Every self-respecting house in Sweden has an adventsstjärna, an advent star, normally seen hanging in a window. Also called a julstjärna (or Christmas star), it’s usually white or silver, though gold and red and sometimes even orange, can be seen.
Julsjärna is also the name for a poinsettia, a houseplant that’s popular at Christmas for its red star-like leaves.
It may not seem very Scandi-chic or minimalist but hanging straw figures in the Christmas tree is popular throughout the whole of Scandinavia.
In Norway, the julebukk, or yule goat, with large curly horns, is woven from straw and hangs on most Norwegian Christmas trees, while giant versions can often be seen as outdoor decorations. In Sweden, stars, snowflakes, angels and bells made from straw are popular ornaments.
The ‘Christmas goat’ makes an appearance in Sweden too, as people honour the famous Gävlebocken, a giant straw goat that regularly gets attacked by arsonists.
Just before Christmas, many Scandinavian families get together to make julekurver, heart-shaped paper baskets that are filled with sweets and hung on the Christmas tree.
Both Denmark and Norway claim this popular tradition, which some say was invented by Danish author Hans Christian Anderson in the nineteenth century. See the clip below for a quick guide to how to make julekurver.
George Jensen ornaments
Danish designer George Jensen is the go-to decoration designer for stylish Danes.

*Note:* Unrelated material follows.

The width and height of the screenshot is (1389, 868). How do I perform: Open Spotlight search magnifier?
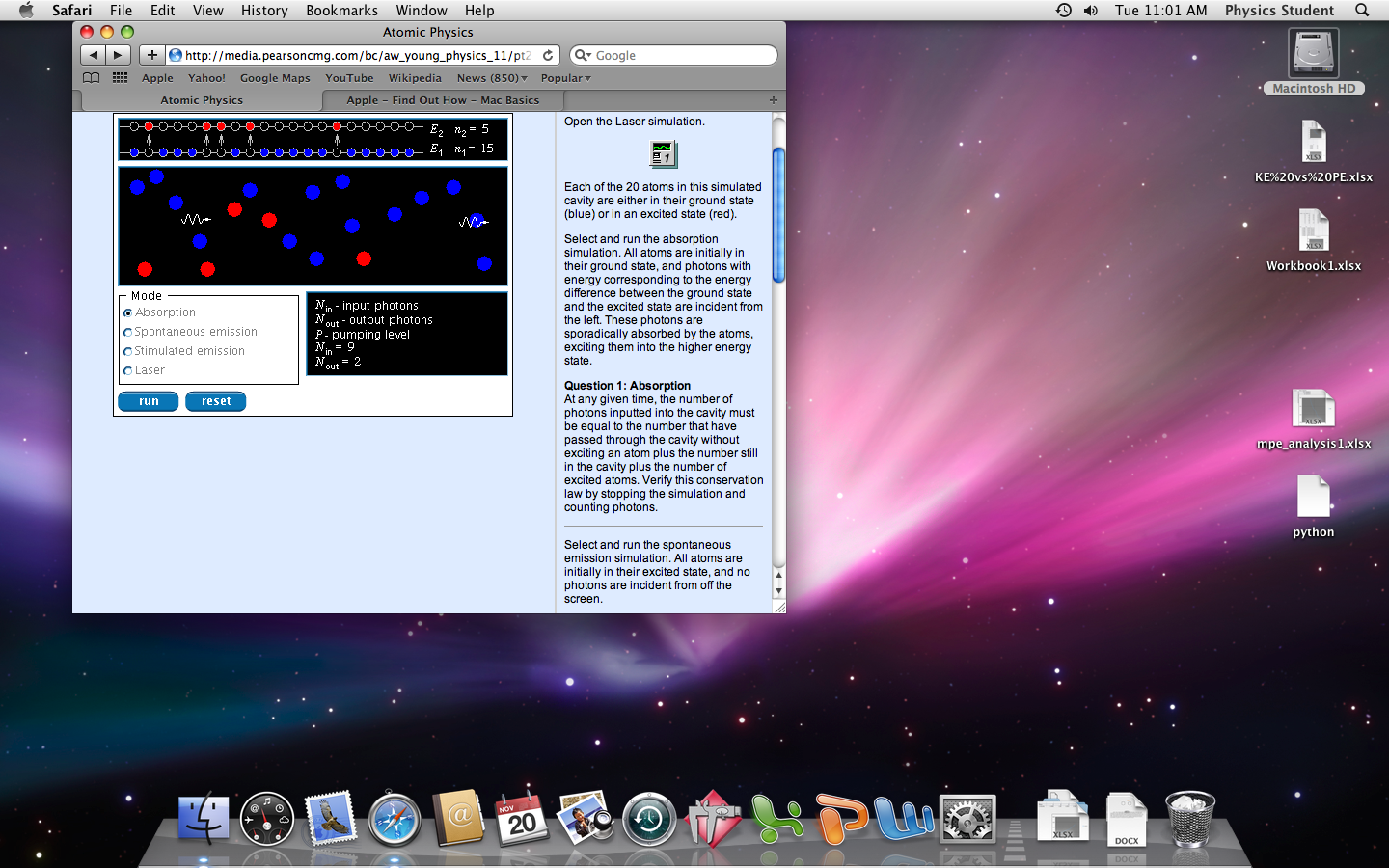(1362, 10)
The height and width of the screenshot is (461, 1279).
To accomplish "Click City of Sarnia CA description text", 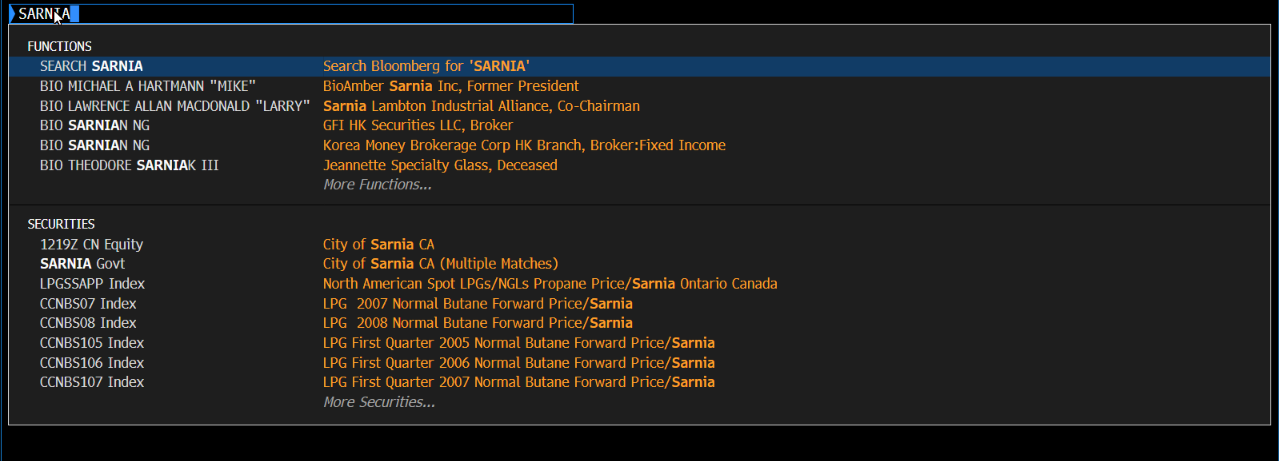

All the smart Danish households have a few expensive gold-plated ornaments – bells, baubles, hearts or stars – hanging tastefully from the tree, while a gold-plated or polished stainless steel candlebra makes a magical minimalist centrepiece on Danish dining tables.

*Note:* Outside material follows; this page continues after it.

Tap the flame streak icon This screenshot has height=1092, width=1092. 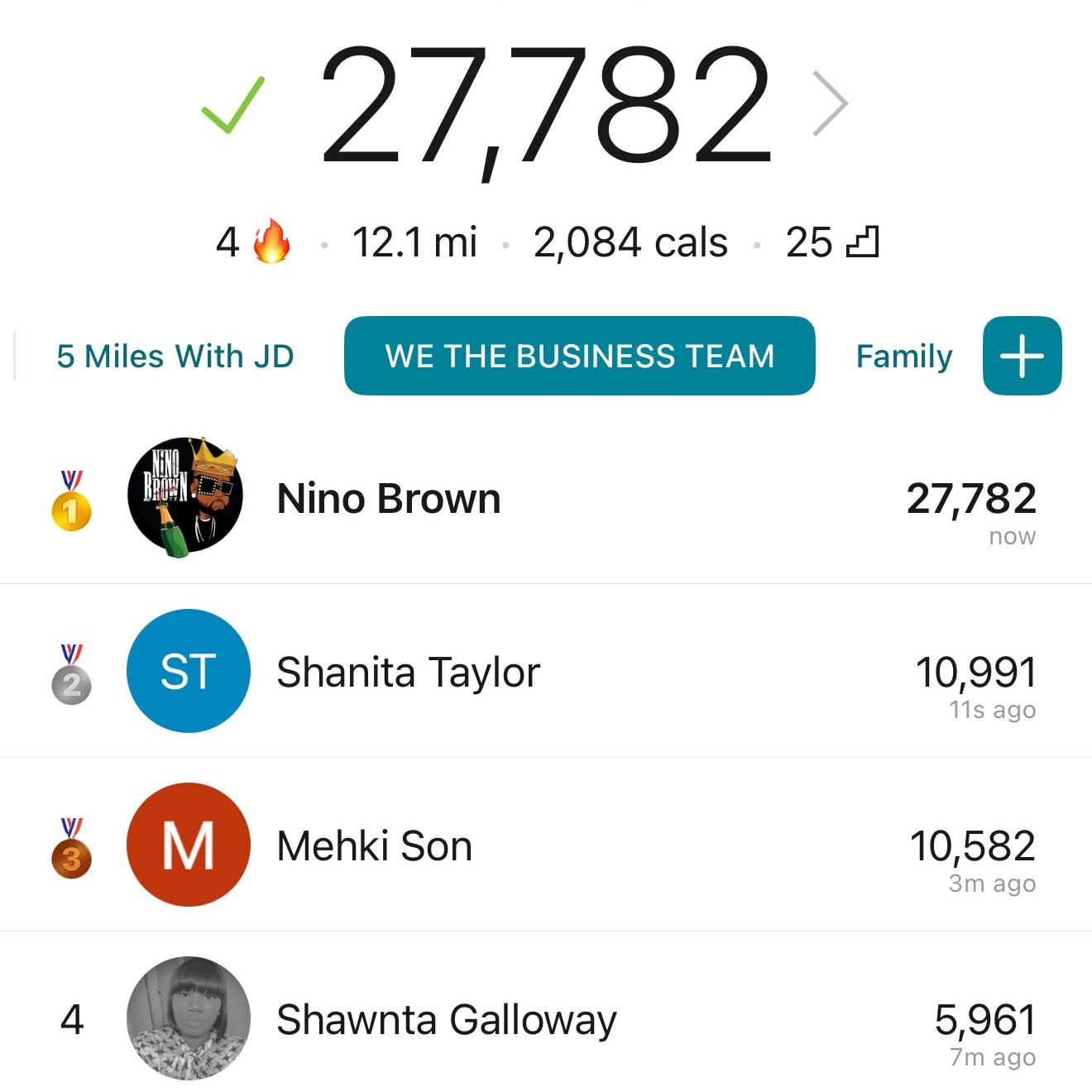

OK, so they may cost an arm and a leg, but these decorations last a lifetime and add a touch to glamour to Christmas.
This traditional Christmas ornament made from straw can be found throughout Scandinavia, but is particularly popular in Finland. These delicate geometric mobiles are hung above Finnish dining tables at Christmas, and are supposed to bring good luck and a good harvest.
The word himmeli comes from the Swedish meaning “sky” or “heaven”, and they consist of a series of diamond-shaped structures that can be as simple or as ornate as you like – the bigger and more elaborate the mobile, the better the harvest!
Himmeli are traditionally made out of rye straw, as it is known for having long, sturdy stems, and they can be decorated with wood, birds’ feathers and egg shells. Today, you buy them made from metal, plywood or paper, though the traditional rye straw structure is still considered the best, and a well-made himmeli can last for many years.
Every Scandinavian country has its own version of the Swedish tomte. In Finland, its the tonttu, and in Norway and Denmark the nisse. The tomte is a type of gnome that traditionally lived in the homestead’s barn and looked after the farm and its people.
At Christmas time the tomte prepares all the food and gets the house ready for any Christmas guests, and many Scandinavians still put out a bowl of julgröt (Christmas porridge) to thank them!
Today, tomte ornaments are made out of wool or felt and hung on the Christmas tree. They traditionally have a long curly grey beard, with just a nose sticking out from beneath their pointed red hats and, and make a cute Christmas ornament for the kids.
And, they’re not just for hanging on the tree. At Christmas time, many of the usually stylish minimalist Nordic homes are filled with models of gnomes throwing snowballs and generally making mischief!
Yes, in Denmark in particular many households do still use real candles on their Christmas trees. While this may seems like a health and safety nightmare for the rest of us, Danes seem to survive each Christmas using real candles without burning their houses down!
A real example of Danish hygge, they certainly look very beautiful on the tree and give an authentic light to the room. Those Danes who don’t feel brave enough to risk candles on the tree often light an advent candle instead which burns throughout December until Christmas Eve.